* _SET TASK_:
Gather each line below that contains the string "Close", and copy those lines in full.

-- begin --

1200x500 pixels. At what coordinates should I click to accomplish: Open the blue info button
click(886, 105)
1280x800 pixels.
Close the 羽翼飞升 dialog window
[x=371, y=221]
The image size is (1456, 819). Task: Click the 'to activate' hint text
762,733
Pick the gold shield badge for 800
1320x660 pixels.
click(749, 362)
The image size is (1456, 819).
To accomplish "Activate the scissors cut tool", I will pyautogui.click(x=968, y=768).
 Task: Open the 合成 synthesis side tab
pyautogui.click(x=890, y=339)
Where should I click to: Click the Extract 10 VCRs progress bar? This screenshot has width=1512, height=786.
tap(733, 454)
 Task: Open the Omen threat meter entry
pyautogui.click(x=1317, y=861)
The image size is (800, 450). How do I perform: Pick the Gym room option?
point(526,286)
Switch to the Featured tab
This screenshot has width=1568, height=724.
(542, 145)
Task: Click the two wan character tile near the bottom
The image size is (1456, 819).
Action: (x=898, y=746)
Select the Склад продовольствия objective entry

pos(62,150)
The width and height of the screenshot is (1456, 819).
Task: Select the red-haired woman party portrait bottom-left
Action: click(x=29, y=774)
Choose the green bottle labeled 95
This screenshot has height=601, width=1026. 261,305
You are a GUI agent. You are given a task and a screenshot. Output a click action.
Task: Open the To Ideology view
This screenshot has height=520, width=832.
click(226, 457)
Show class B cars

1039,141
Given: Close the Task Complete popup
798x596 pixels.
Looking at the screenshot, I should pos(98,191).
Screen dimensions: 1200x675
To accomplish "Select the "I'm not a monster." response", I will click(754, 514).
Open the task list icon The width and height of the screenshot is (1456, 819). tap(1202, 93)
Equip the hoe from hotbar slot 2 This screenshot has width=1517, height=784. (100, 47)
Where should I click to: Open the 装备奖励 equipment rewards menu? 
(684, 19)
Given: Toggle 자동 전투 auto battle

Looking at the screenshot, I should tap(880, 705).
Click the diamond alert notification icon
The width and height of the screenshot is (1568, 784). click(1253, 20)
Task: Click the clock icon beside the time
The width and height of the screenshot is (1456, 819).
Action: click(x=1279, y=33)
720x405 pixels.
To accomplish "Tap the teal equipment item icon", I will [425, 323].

-- end --

* _FINISHED TASK_:
Close the 羽翼飞升 dialog window
Given: Close the Task Complete popup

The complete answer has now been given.